Oh, the poor suckers at Citigroup Inc. and Bank of America Corp.
fooled about the stench of their own garbage by those sneaky credit raters at Standard & Poor’s.
The U.S. Justice Department made some peculiar allegations in its lawsuit this week against S&P and its parent, McGraw-Hill Cos.
According to the government, Citigroup was defrauded by S&P credit ratings on subprime mortgage bonds that Citigroup itself created and sold. Bank of America, too, allegedly was defrauded by S&P in the same way.
If this doesn’t make sense, that’s the point. The notion is far-fetched. No wonder S&P wouldn’t agree to a settlement and told the government to see it in court.
Here’s the gist. Near the end of its 119-page complaint, the Justice Department listed about two-dozen collateralized- debt obligations issued in 2007 as examples where S&P allegedly defrauded banks and credit unions. It was important that the Justice Department be able to identify such lenders as investors, because it’s suing S&P under a 1989 statute that covers frauds against federally insured financial institutions.
Under the government’s theory, Citigroup and Bank of America paid S&P for ratings that convinced the banks their own CDO offal was rock-solid. And because S&P deceived them into thinking the best of their own rubbish, these banks and other lenders suffered more than $5 billion of investment losses, according to the suit.

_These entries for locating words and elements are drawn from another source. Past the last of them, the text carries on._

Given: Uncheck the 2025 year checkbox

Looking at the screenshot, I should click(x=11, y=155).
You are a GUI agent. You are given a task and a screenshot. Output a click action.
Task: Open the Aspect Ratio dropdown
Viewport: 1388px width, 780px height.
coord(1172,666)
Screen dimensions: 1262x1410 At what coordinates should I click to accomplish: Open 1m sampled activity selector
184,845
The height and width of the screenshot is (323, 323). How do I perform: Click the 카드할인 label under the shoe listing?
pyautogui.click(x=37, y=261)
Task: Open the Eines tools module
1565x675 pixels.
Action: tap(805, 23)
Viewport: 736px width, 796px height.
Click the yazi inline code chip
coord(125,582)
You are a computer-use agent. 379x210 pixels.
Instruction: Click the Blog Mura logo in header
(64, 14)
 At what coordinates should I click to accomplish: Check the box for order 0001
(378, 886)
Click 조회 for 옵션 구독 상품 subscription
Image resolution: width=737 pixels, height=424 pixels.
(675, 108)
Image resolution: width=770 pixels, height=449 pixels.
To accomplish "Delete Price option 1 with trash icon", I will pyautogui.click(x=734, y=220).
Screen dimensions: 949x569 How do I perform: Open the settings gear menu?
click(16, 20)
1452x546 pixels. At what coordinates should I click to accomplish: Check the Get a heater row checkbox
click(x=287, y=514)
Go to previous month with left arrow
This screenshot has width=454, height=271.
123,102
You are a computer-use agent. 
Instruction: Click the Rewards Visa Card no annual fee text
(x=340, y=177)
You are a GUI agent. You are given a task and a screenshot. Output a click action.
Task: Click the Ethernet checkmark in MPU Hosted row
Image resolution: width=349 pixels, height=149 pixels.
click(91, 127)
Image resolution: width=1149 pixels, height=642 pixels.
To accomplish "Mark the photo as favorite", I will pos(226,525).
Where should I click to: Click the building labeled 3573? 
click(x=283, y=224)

For nine of the CDOs, the government’s complaint listed Citigroup as the harmed investor -- without mentioning that Citigroup’s investment-banking division had managed the bonds’ offerings. The complaint identified Bank of America as the defrauded CDO investor in two instances, also without mentioning that its securities unit underwrote those bonds.
It’s a novel concept. If only S&P had given honest opinions to Citigroup and Bank of America -- which were paying S&P millions of dollars for ratings -- then the banks would have realized they were buying ticking time bombs from themselves. And who knows? Maybe they could have found some other hapless chumps to immolate instead, if S&P had told them in time.